The boy is expected to be OK. There has been no update on Manzano's condition.

Acevedo said Preston, 65, was taken to an area hospital and was surrounded by family members when he died. He was a police officer for 41 years. Waller is expected to survive.

Manzano's criminal history

Manzano, according to Acevedo, has a lengthy criminal history and a history of domestic violence. We found two assault and one felony domestic violence cases in his past, along with a protective order. Here's an overview of what we found in court records across the state:

  • In October 1994, Manzano was arrested for the unlawful carrying of a firearm in Dallas County. That case was dismissed after a year of deferred adjudication, according to Dallas County court records.
  • In August 2000, Manzano was arrested for assault in Dallas County. He agreed to a plea of one-year probation in the case. His probation was later revoked and he was sentenced to 6 months in jail, according to Dallas County court records.
  • In December 2000, Manzano was again arrested in Dallas County for assault. He agreed to a plea of one year of probation in the case. His probation was later revoked and he was sentenced to six months in jail, according to Dallas County court records.
  • In May 2001, Manzano was yet again arrested in Dallas County for felony assault causing bodily injury to a family member. The charge was dismissed after two years of deferred adjudication, according to Dallas County court records.
  • In December 2002, Manzano pleaded guilty to evading arrest with a motor vehicle in Harris County. He was sentenced to 120 days in jail, according to court records.
  • In 2004, in Harris County, a judge issued a protective order against Manzano, but there have been no court records of crimes or domestic issues since then.

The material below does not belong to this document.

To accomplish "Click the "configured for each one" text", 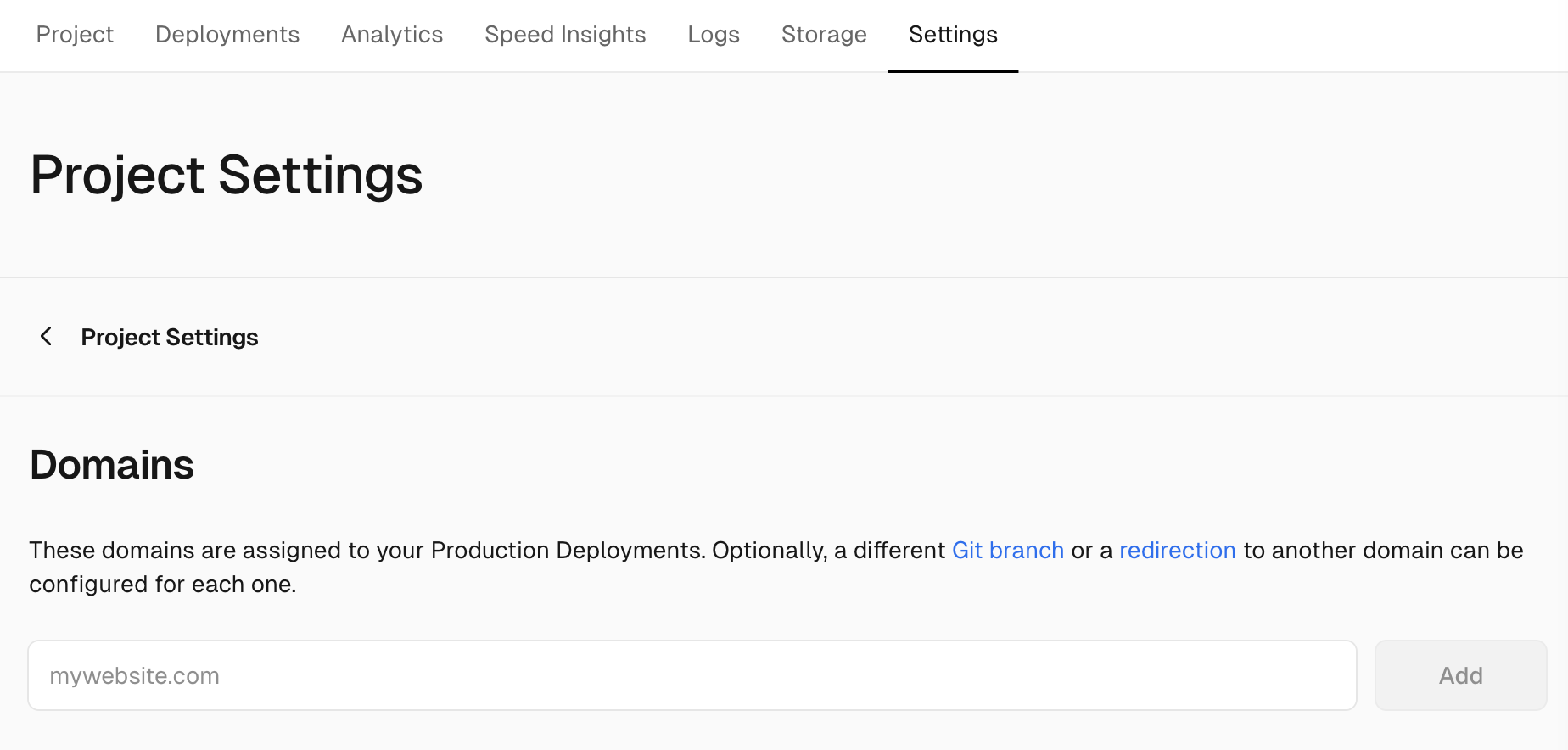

Dangers of domestic violence calls

Chau Nguyen, with the Houston Area Women's Center, said domestic violence cases are often not just what happens in a single day, they are cases that build over time.

“This is a community-wide problem," she said. “We know that 40% of all police-related deaths are because of a domestic violence call, it’s the most dangerous response for police officers. Our message to survivors remains consistent, 'We believe you. You are not alone. This is not your fault. Help is available.'"

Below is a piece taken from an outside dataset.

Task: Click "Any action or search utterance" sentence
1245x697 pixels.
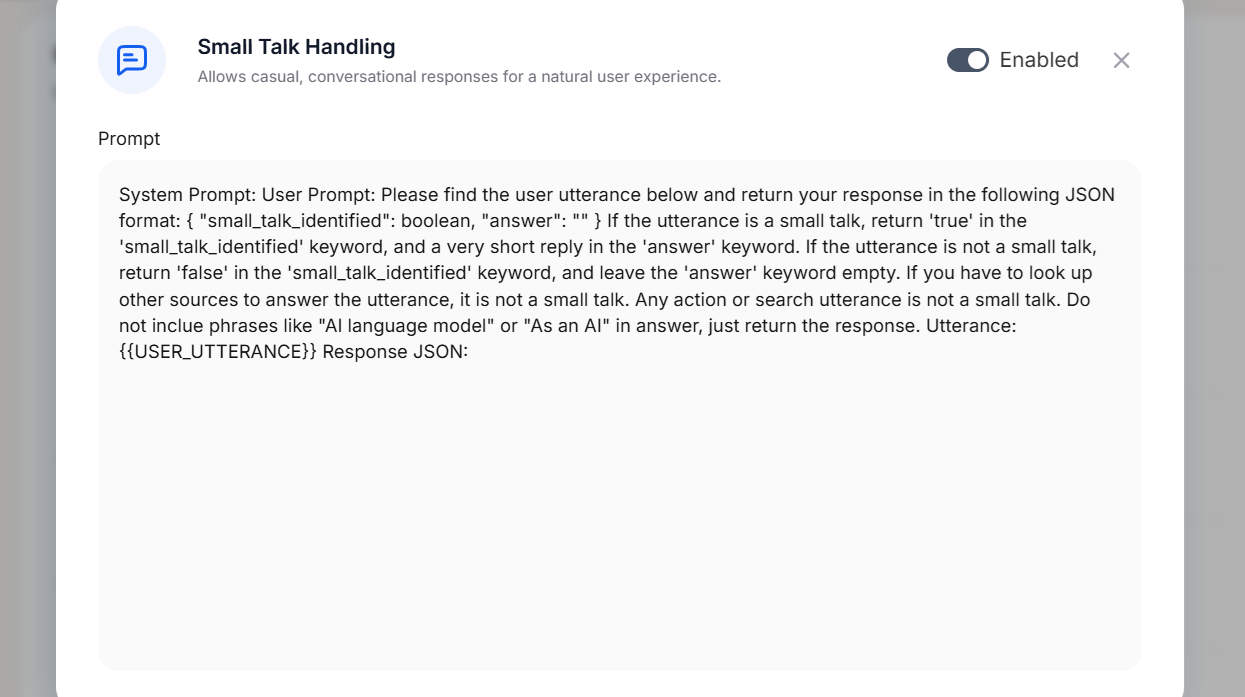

The CEO of the Women’s Center, Emilee Whitehurst, is on Houston Mayor Sylvester Turner's Task Force for Policing Reform. One of the recommendations was to build better partnerships with community-based organizations that help victims of domestic violence.

“When there’s a gun in the house, you are five times more likely, 500% more likely to die at the hands of a gun and in this case, the gun was turned on our own law enforcement officers," Nguyen said.